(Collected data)
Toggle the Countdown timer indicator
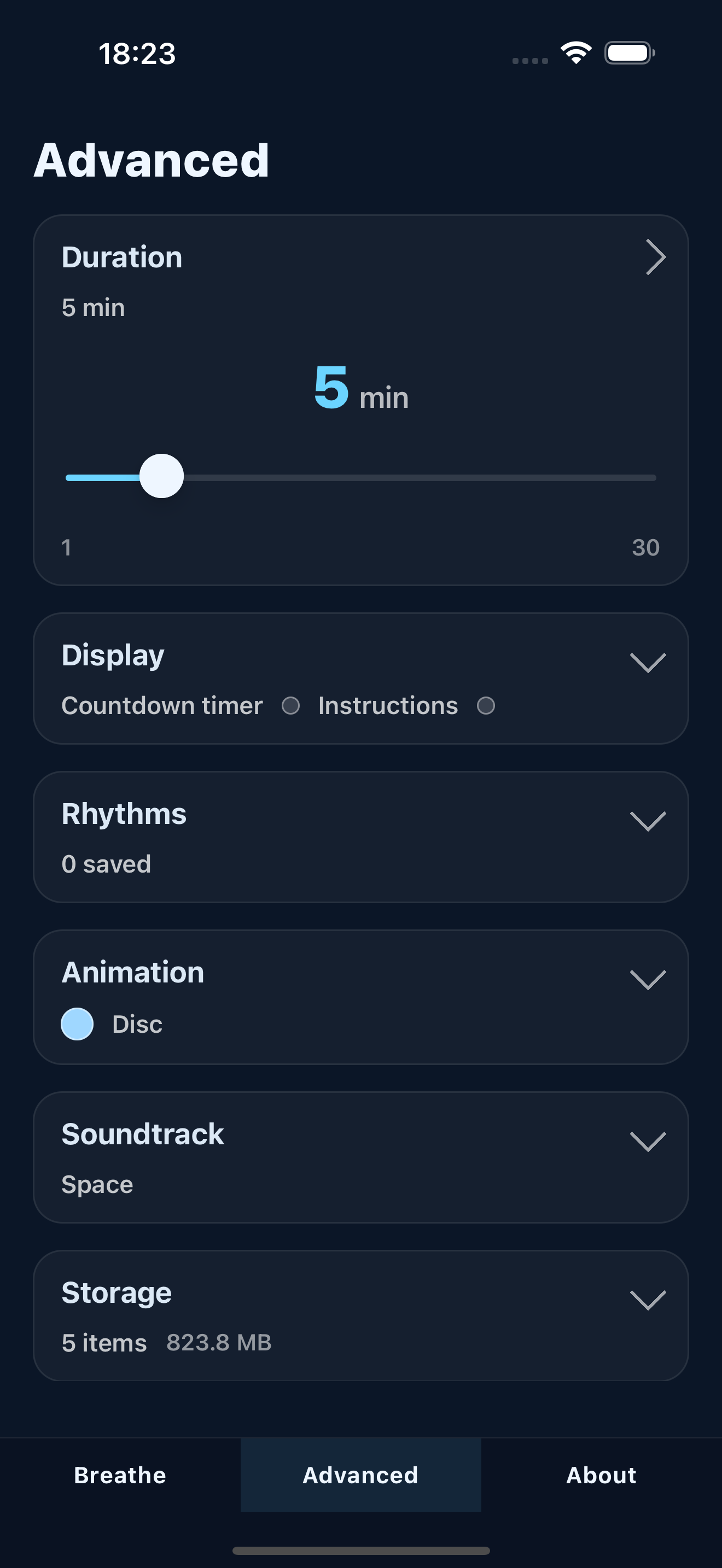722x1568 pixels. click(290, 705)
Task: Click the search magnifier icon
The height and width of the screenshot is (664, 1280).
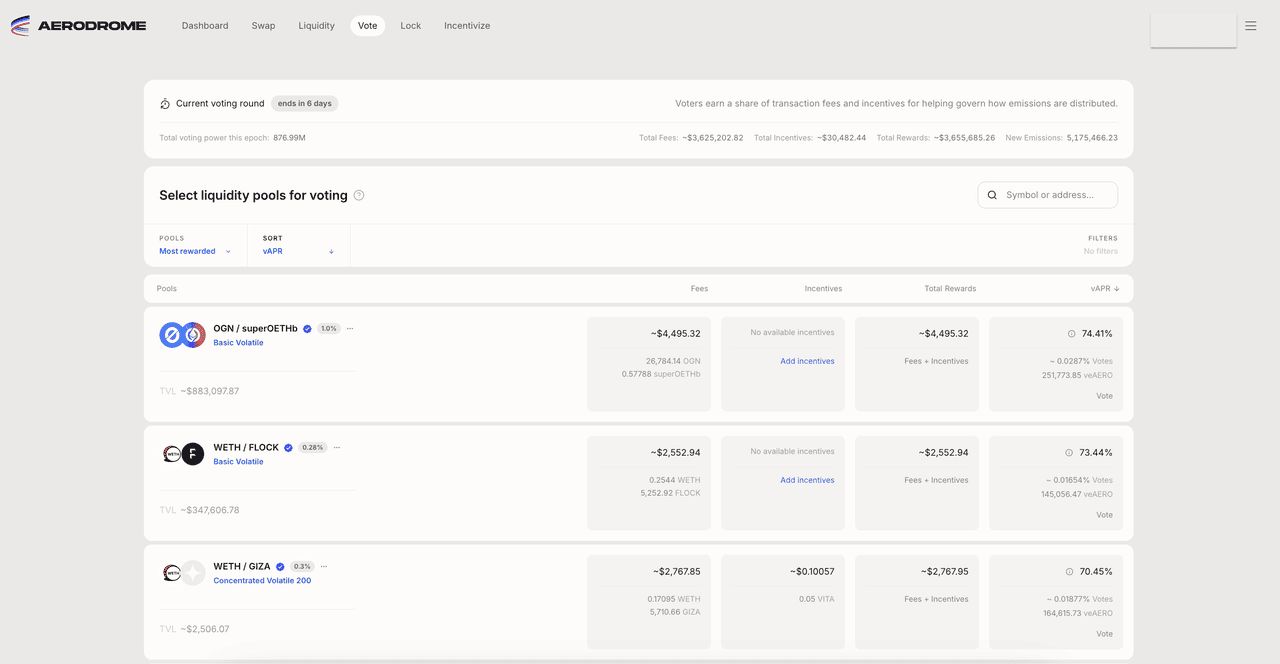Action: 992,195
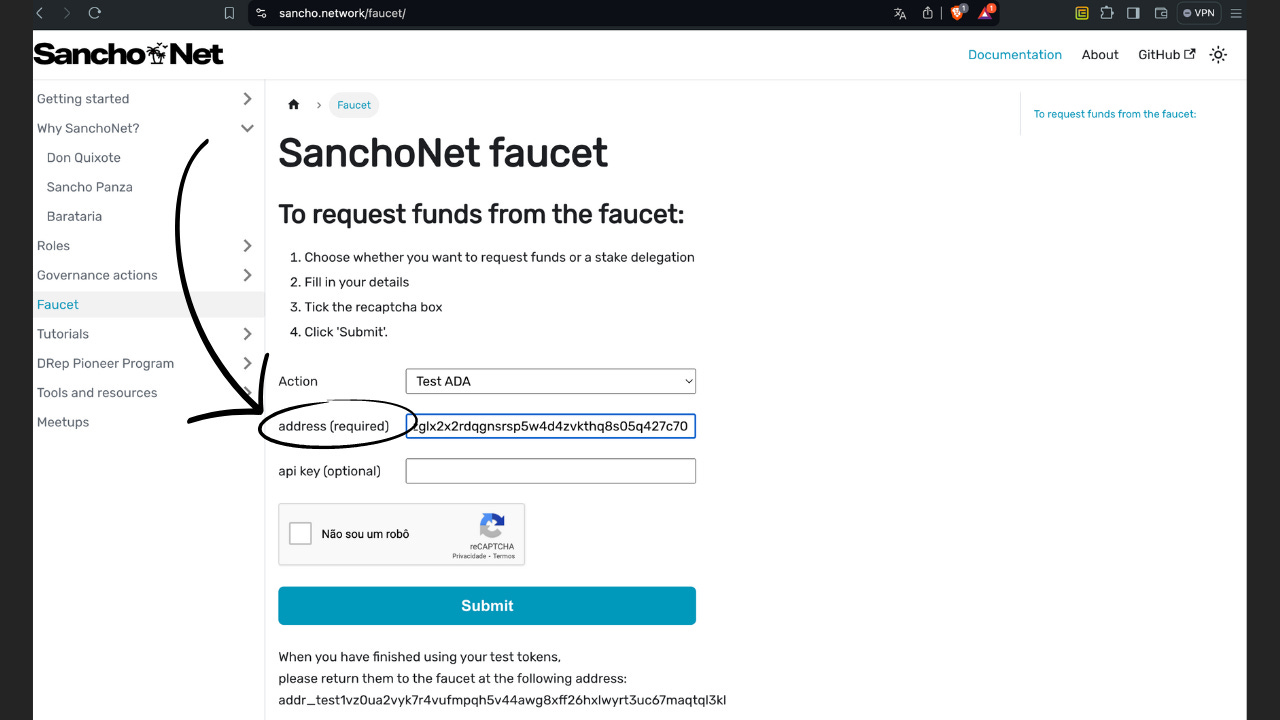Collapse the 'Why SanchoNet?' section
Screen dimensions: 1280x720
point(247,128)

→ Task directions
Return the records exactly as they stand, and drop every picture.

→ Reply to the exercise
Toggle the Countdown timer indicator
722x1568 pixels. click(290, 705)
Task: Click the search magnifier icon
The height and width of the screenshot is (664, 1280).
Action: 992,195
Collapse the 'Why SanchoNet?' section
Screen dimensions: 1280x720
point(247,128)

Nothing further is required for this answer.